I
Boris Johnson es uno de esos políticos tan londinenses que no hace mucho le pidieron que se retractase públicamente después de haber declarado que Los Beatles le debían su verdadero éxito a Londres en vez de a Liverpool. Fue una de las causas más exóticas, pero no es la única ni la más seria por la que el intendente de Londres, arrinconado siempre por el escarnio, recibe críticas acerca de su idoneidad como servidor público. Pero esto es lo que hace importante el primer detalle en la vida política de Boris Johnson: la suya no es de las que padecen el escarnio. La mirada, las palabras, el peinado, el abdomen, todo el sensualismo de Johnson repite de una u otra manera que, en realidad, su vida política se alimenta del escarnio. Y, hasta ahora, no resultó tan mal. Es el intendente de una de las ciudades más importantes de Europa —desde 2008 y reelegido en 2012— a pesar de haber nacido del otro lado del Atlántico, en Nueva York, en 1964, y uno de los políticos más relevantes en Inglaterra después de David Cameron, al que pretende suceder pronto. La salvedad es que, además de miembro del Partido Conservador, como el actual Primer Ministro, Boris Johnson —capaz de adulterar la historia con tal de halagar a sus votantes— es considerado un populista. O, al menos, tan populista como puede ser alguien educado en Oxford. Alguien que, pesar de todo, disfruta ser considerado un payaso por sus adversarios.
________
| Tareas escritas |
1. Contesta estas preguntas sobre el texto de Boris Johnson, una por renglón:
(a) ¿A qué ciudad dijo Johnson que Los Beatles le debían su verdadero éxito?
(b) ¿En qué ciudad y en qué año nació?
(c) ¿Dónde se educó?
2. Pasa al inglés esta oración del texto sobre Boris Johnson: "Fue una de las causas más exóticas, pero no es la única ni la más seria por la que el intendente de Londres, arrinconado siempre por el escarnio, recibe críticas acerca de su idoneidad como servidor público."
3. Sigue escribiendo el texto sobre Boris Johnson a partir de su última oración.

| Material |
________
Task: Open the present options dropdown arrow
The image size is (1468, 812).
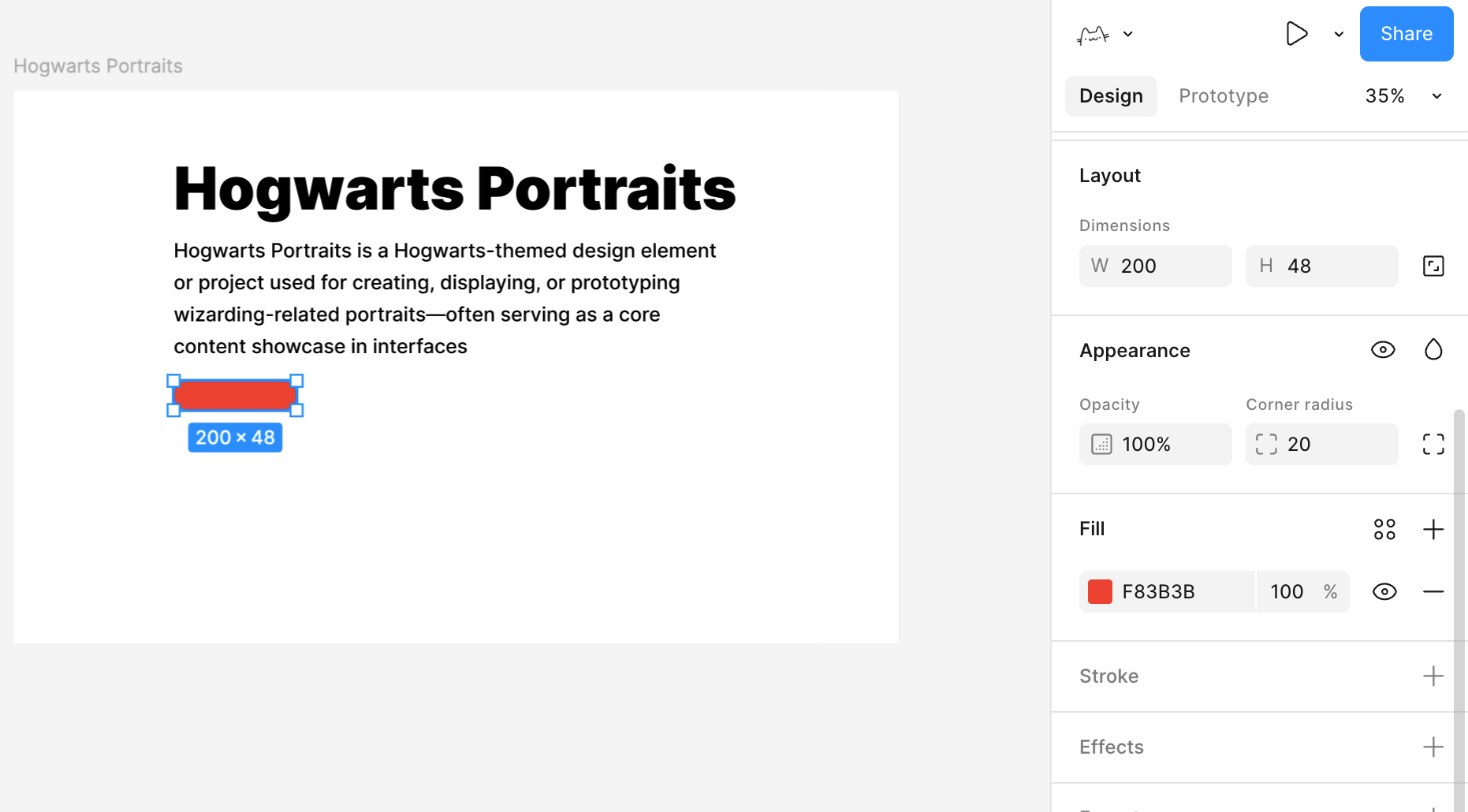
________
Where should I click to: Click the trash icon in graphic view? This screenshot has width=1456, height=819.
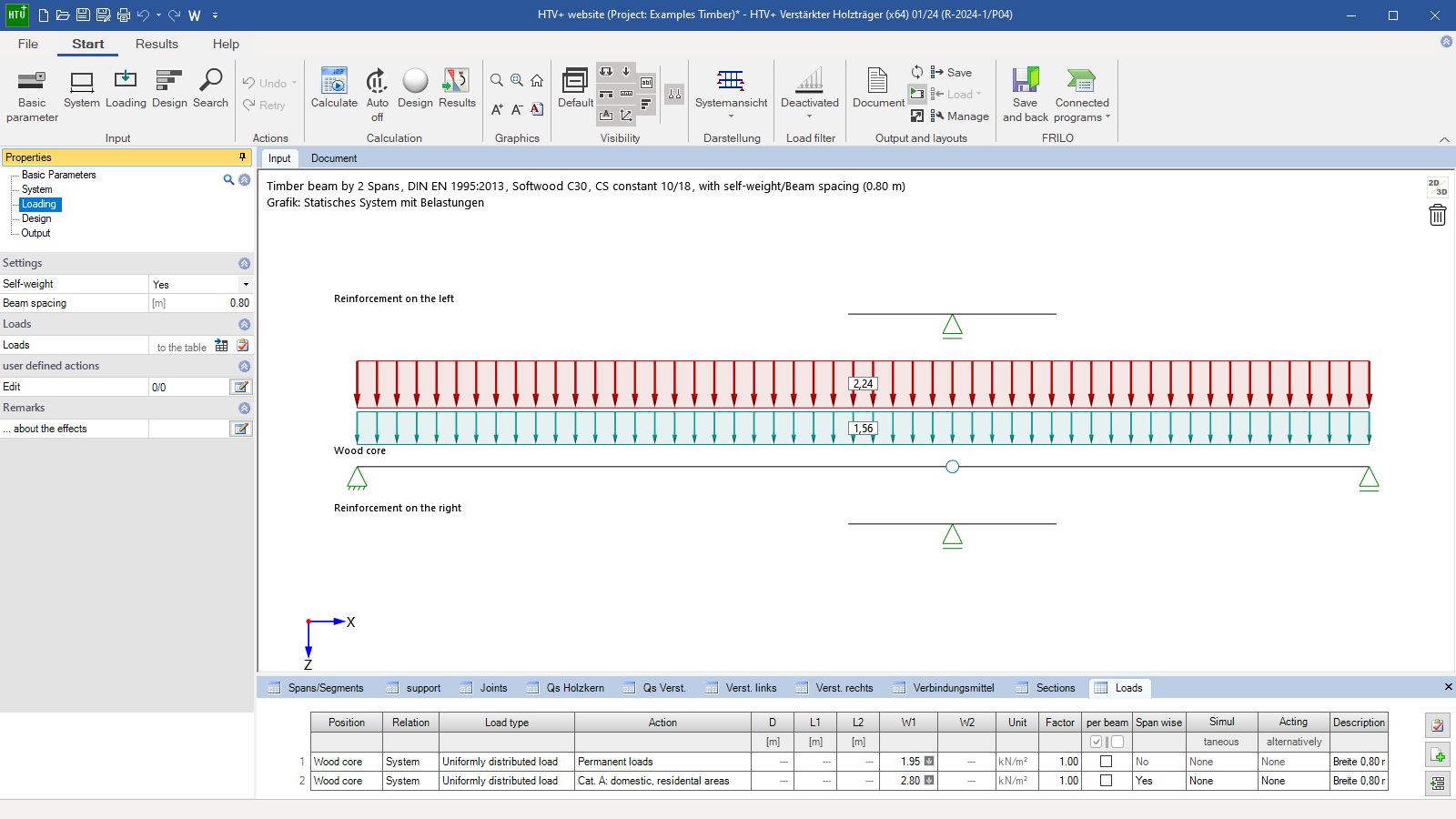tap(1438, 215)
________
| Respuestas |
1.
(a) A Londres, en vez de a Liverpool.
(b) En Nueva York, en 1964.
(c) En Oxford.

2. It was one of the most exotic causes, but it is neither the only one nor the most serious for which the mayor of London, always cornered by ridicule, is criticized regarding his suitability as a public servant.

3.
II
¿Qué hay en el background inmediato de Boris Johnson? Doble nacionalidad y cuna aristocrática. Fama de reputado latinista dedicado a la Historia. Un comienzo a traspié en la industria periodística —cuando era becario en el Times lo descubrieron inventando una declaración— de la que resurgió como ácido columnista político en medios de primer nivel como el Daily Telegraph y como uno de los principales editores en The Spectator. Apenas algunas de las herramientas de comunicación de alguien que también escribió una novela cómica y una historia popular de Roma, y que construyó una figura de ingenioso provocador mediático gracias a la que pudo sobrevivir no uno sino dos típicos escándalos políticos por el destape de affaires extramaritales, uno de los cuales ocurrió con Petronella Wyatt, periodista e hija de un importante dirigente laborista. En esa oportunidad, la consigna de Johnson fue la de todo buen liberal anglosajón: nunca había moralizado sobre la vida familiar, así que no debían esperar de él ningún moralismo santurrón. Y como era cierto, funcionó.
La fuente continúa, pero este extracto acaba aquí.